About 10.84% is the answer.
The exact value is (5^10)7(11^5)/(6^18)
First, determine the probability that you'll get at least one 6 on a single throw of two dice. Of the 36 ways that two dice can fall, eleven of them have at least one 6. So the probability is 11/36 for a single throw.
Now what's the probability of exactly 1 throw out of 10 having at least one 6? That would be
+ 11/36 * (25/36)^9
+ 25/36 * 11/36 * (25/36)^8
+ (25/36)^2 * 11/36 * (25/36)^7
...
+ (25/36)^9 * 11/36
or
11/36 * (25/36)^9 * 10
In general the probability of exactly n events out of m having a condition with probability p happen will be
p^n*(1-p)^(m-n) multiplied by the number of ways you can select n out of m items.

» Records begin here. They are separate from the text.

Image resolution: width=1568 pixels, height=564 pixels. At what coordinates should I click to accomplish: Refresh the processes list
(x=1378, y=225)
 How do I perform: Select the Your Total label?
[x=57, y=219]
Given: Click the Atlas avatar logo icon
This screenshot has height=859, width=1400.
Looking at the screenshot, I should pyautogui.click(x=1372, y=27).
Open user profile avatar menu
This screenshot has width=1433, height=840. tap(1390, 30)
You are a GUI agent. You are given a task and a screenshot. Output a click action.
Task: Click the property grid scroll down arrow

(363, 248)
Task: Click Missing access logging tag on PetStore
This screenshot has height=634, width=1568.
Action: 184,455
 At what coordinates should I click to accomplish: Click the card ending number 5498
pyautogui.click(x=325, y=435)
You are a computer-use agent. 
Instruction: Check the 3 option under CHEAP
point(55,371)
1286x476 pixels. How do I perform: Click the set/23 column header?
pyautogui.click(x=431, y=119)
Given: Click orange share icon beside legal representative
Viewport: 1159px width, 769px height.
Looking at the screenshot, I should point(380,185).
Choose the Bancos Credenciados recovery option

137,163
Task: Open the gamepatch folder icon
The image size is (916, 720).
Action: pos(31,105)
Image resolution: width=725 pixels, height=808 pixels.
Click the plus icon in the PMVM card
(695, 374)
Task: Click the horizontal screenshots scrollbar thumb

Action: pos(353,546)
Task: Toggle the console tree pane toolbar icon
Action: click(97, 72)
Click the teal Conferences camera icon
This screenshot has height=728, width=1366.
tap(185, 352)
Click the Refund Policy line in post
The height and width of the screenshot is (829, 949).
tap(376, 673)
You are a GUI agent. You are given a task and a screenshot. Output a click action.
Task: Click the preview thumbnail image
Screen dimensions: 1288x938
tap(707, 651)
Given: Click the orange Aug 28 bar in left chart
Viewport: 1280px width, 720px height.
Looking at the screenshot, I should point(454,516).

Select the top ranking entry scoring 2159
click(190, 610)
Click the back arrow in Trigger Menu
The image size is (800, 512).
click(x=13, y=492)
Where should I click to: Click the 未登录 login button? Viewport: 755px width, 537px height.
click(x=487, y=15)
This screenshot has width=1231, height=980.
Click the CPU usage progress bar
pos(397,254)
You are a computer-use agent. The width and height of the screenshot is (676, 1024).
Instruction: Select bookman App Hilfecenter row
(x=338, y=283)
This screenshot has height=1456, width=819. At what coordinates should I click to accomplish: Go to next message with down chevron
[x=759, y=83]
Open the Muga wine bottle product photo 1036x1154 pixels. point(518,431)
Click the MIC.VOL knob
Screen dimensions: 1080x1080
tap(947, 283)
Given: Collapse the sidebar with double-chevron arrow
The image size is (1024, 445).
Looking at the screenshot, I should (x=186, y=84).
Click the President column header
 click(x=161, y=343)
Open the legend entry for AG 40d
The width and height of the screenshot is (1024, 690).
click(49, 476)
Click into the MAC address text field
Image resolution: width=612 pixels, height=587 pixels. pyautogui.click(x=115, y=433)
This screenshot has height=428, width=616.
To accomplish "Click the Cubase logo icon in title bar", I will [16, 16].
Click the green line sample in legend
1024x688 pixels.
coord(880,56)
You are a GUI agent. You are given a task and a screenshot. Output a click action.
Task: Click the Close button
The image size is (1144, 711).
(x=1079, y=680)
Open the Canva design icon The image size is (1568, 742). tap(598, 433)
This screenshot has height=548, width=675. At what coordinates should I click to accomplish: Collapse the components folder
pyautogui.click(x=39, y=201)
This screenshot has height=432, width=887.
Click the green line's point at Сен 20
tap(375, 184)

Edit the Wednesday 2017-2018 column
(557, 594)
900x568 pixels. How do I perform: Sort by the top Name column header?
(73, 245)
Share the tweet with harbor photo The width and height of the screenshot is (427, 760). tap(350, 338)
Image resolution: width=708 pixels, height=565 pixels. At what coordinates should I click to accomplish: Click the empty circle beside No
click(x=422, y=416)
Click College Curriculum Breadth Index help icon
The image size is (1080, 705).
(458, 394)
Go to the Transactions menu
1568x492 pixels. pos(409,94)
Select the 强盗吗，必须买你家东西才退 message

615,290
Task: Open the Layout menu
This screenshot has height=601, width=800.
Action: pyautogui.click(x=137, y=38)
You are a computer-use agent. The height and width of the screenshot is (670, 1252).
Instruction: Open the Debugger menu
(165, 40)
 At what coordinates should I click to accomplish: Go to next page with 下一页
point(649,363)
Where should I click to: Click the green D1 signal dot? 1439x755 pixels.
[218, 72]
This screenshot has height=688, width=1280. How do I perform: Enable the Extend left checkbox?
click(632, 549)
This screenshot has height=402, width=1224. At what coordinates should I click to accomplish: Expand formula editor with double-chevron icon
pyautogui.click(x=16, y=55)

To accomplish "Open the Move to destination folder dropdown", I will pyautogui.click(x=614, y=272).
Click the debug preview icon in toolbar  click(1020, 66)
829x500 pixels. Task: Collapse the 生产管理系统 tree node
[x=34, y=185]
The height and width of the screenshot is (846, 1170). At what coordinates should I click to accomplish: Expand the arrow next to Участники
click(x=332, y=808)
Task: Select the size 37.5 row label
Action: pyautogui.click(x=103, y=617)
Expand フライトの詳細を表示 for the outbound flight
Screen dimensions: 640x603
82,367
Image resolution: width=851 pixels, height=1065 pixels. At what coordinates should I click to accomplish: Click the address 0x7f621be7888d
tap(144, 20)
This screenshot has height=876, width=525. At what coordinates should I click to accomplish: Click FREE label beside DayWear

And since the formula for selecting n of m items is m!/(n!(m-n)!), the overall formula becomes
m!/(n!(m-n)!)p^n*(1-p)^(m-n)
so
10!/(5!5!)*(11/36)^5*(25/36)^5
= 252*(161051/60466176)*(9765625/60466176)
= (5^10)7(11^5)/(6^18)
~ 0.108402426
So the exact answer is
(5^10)7(11^5)/(6^18)
and the approximate answer is
0.108402426
which is about 10.84%